- _Task brief_:
Put every line of the records below into a numbered list, skipping any blank lines. Leave the pictures out of your answer.

Data records:
<<<<

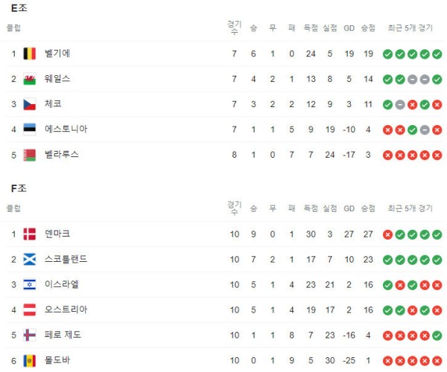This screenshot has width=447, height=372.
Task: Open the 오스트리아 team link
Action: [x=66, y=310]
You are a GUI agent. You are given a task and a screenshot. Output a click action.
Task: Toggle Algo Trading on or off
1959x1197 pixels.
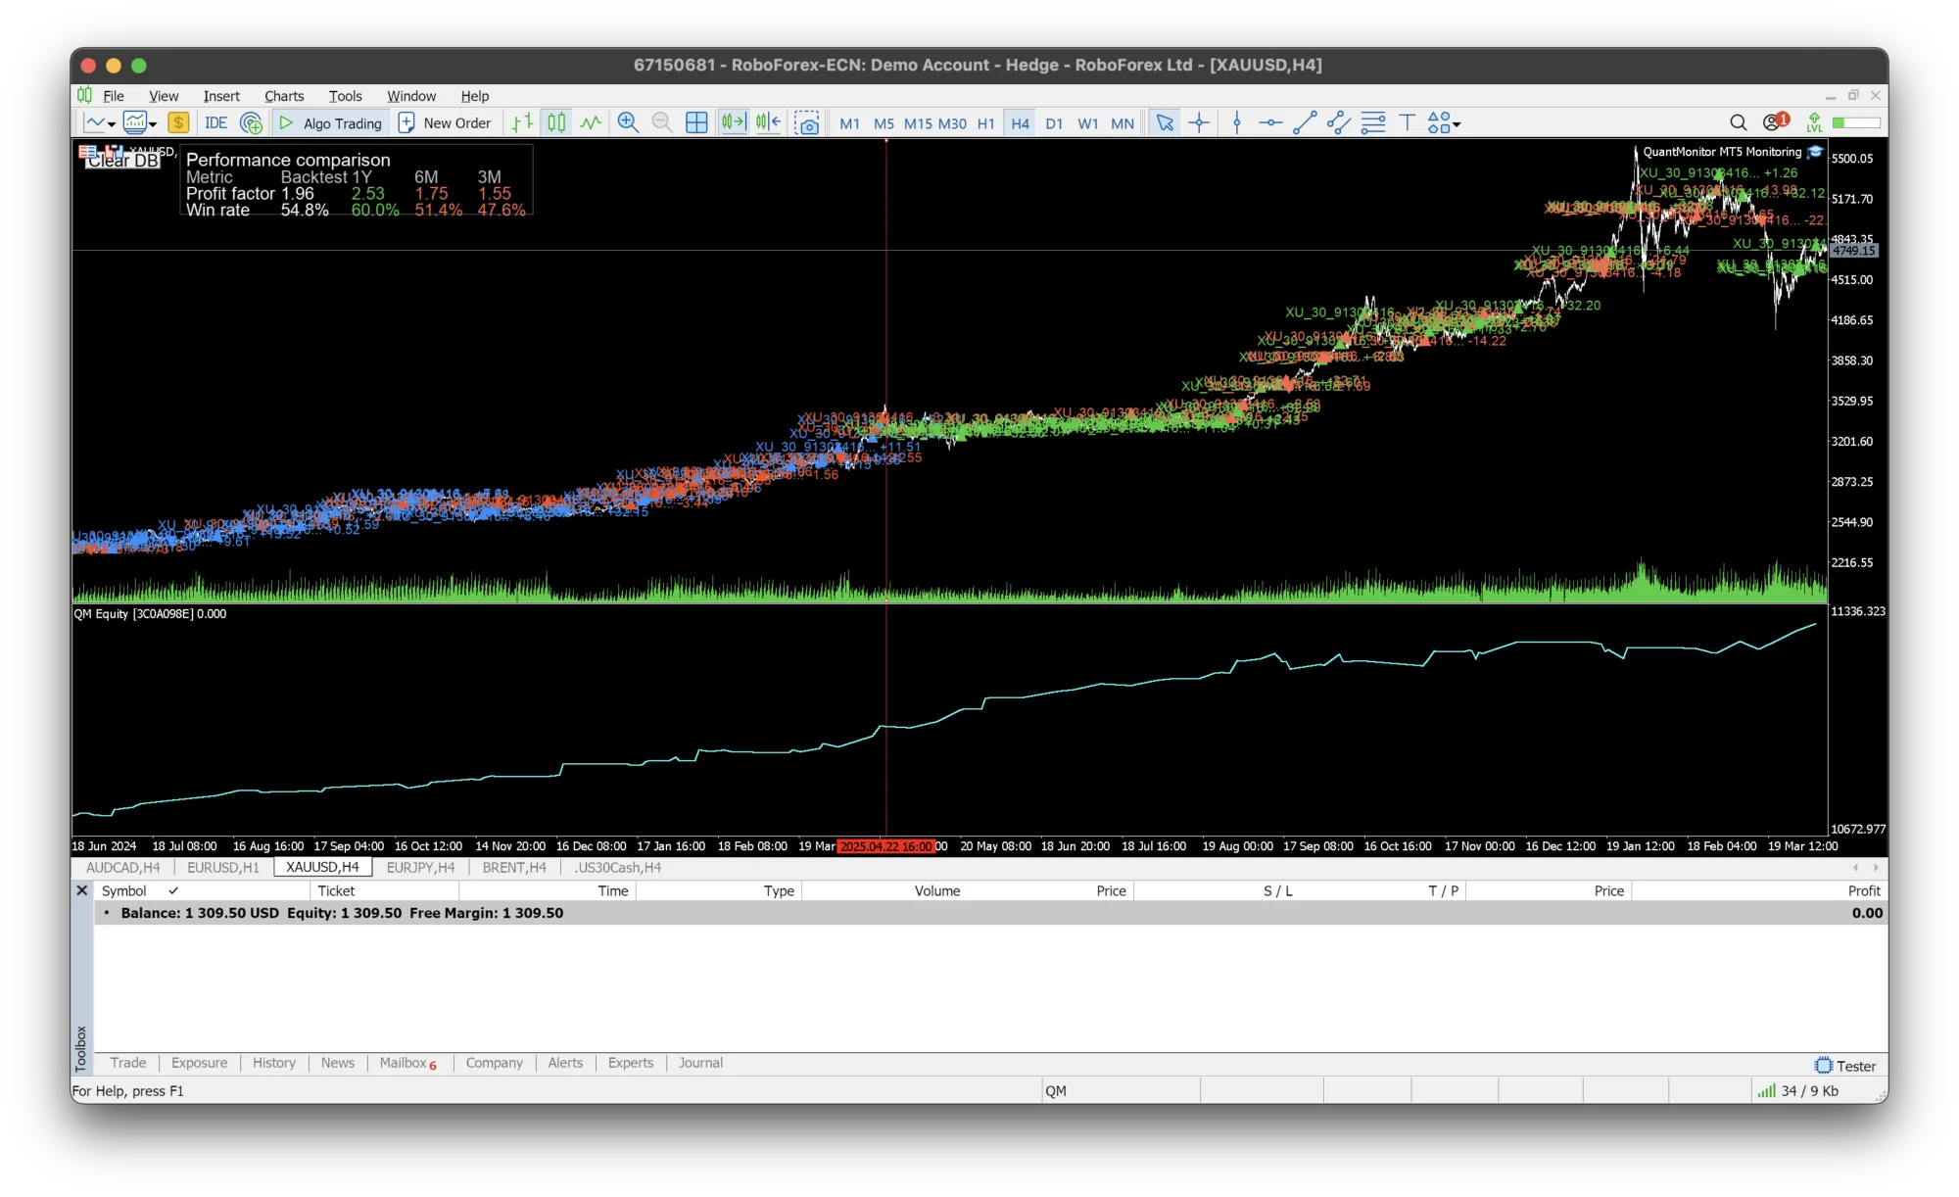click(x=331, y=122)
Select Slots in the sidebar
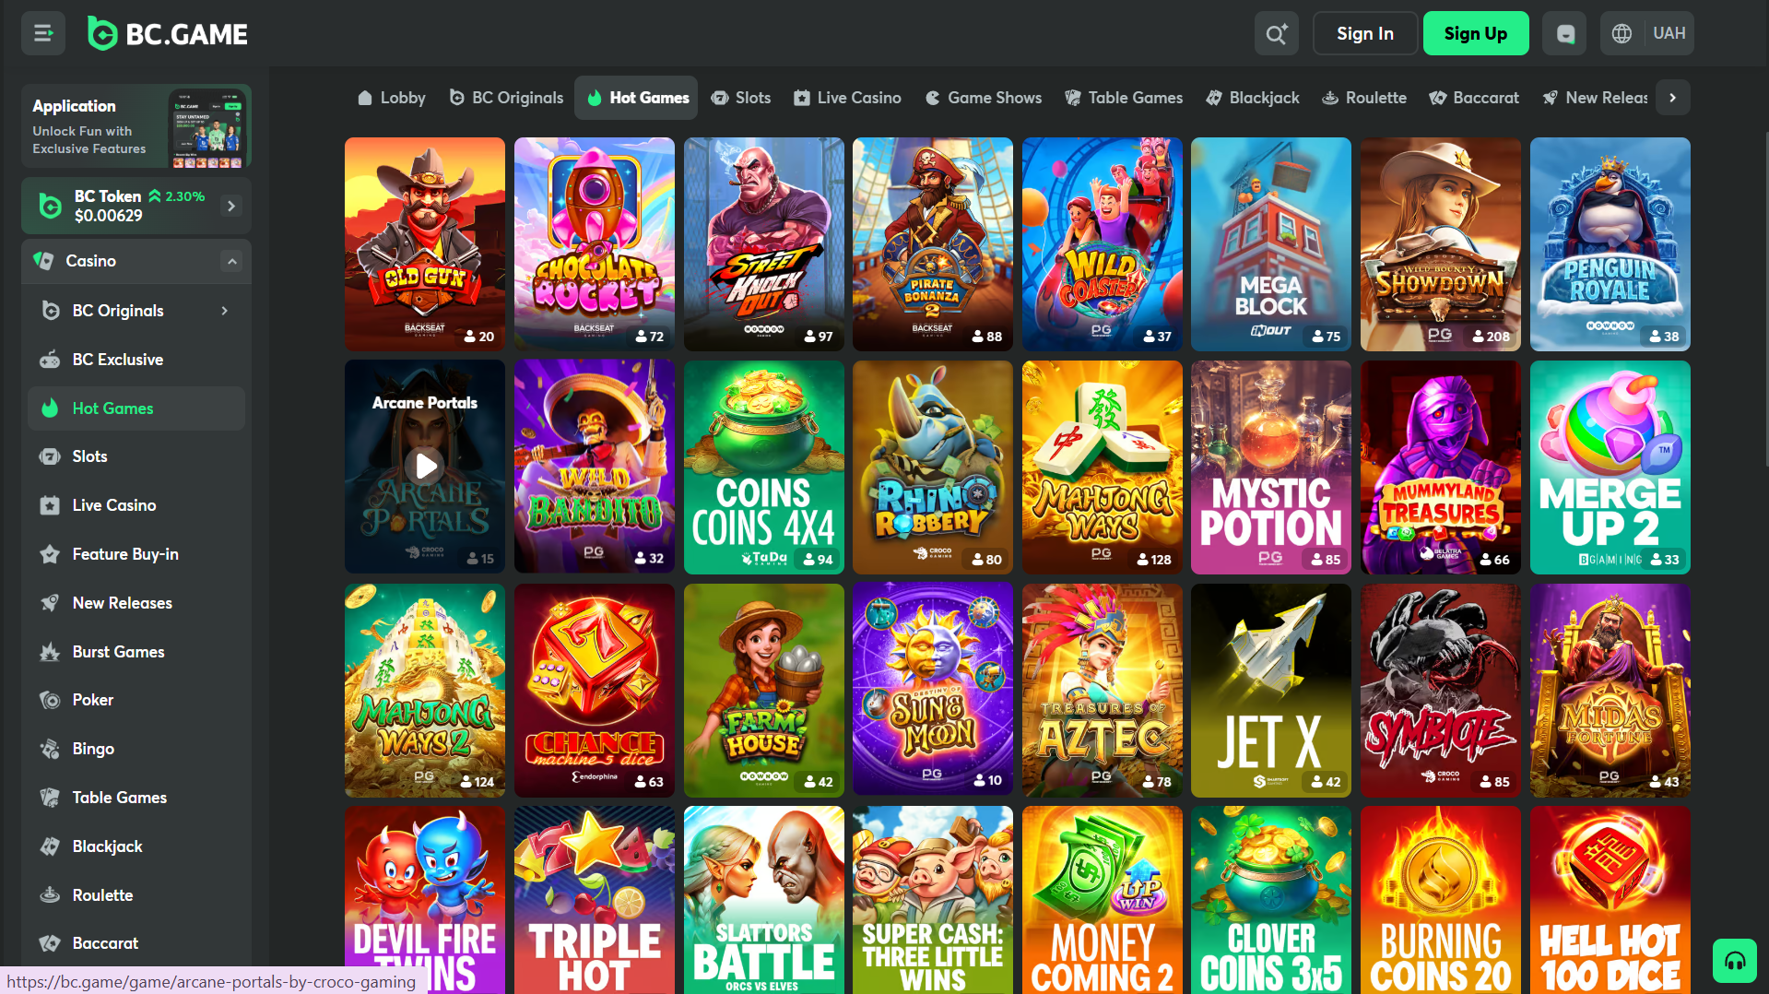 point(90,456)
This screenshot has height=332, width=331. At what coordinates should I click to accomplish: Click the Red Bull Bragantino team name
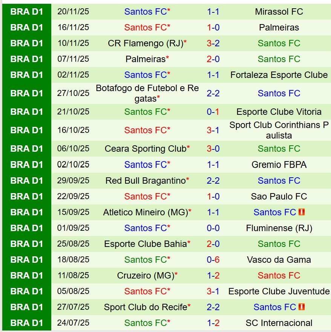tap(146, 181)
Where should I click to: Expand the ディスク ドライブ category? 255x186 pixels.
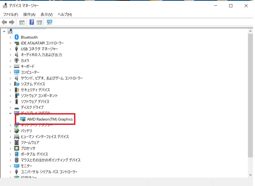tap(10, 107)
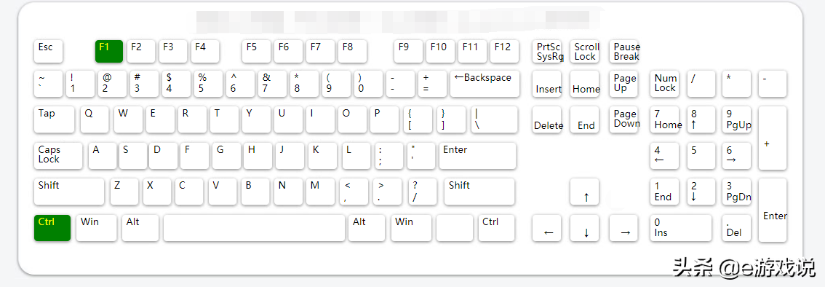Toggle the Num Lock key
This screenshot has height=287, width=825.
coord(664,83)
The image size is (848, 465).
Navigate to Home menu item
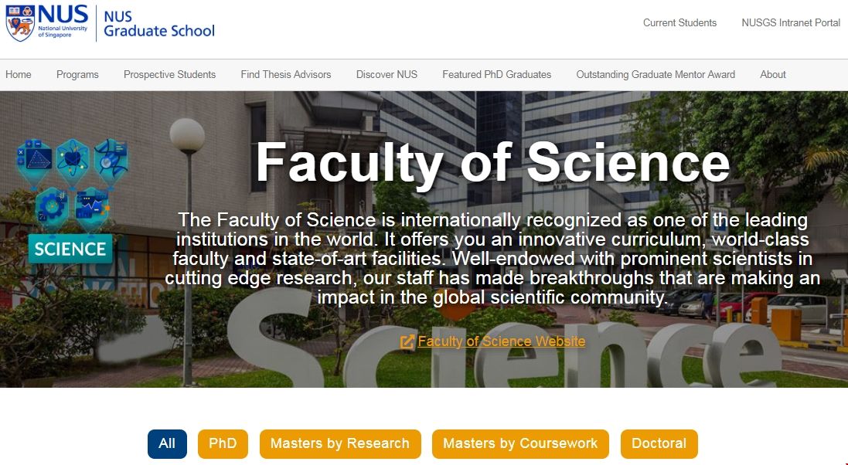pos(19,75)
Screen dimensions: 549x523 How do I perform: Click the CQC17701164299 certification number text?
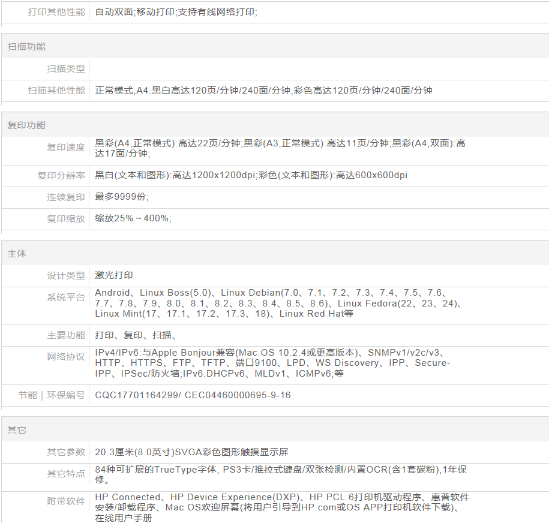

>>>>

- _Reply_:
1. This screenshot has width=447, height=372.
2. Task: Open the 오스트리아 team link
3. Action: [x=66, y=310]
4. You are a GUI agent. You are given a task and a screenshot. Output a click action.
5. Task: Toggle Algo Trading on or off
6. 1959x1197 pixels.
7. click(x=331, y=122)
8. Select Slots in the sidebar
9.  point(90,456)
10. This screenshot has height=332, width=331. At what coordinates should I click to accomplish: Click the Red Bull Bragantino team name
11. tap(146, 181)
12. Where should I click to: Expand the ディスク ドライブ category? 255x186 pixels.
13. tap(10, 107)
14. Toggle the Num Lock key
15. This screenshot has height=287, width=825.
16. coord(664,83)
17. The image size is (848, 465).
18. Navigate to Home menu item
19. pos(19,75)
20. Screen dimensions: 549x523 How do I perform: Click the CQC17701164299 certification number text?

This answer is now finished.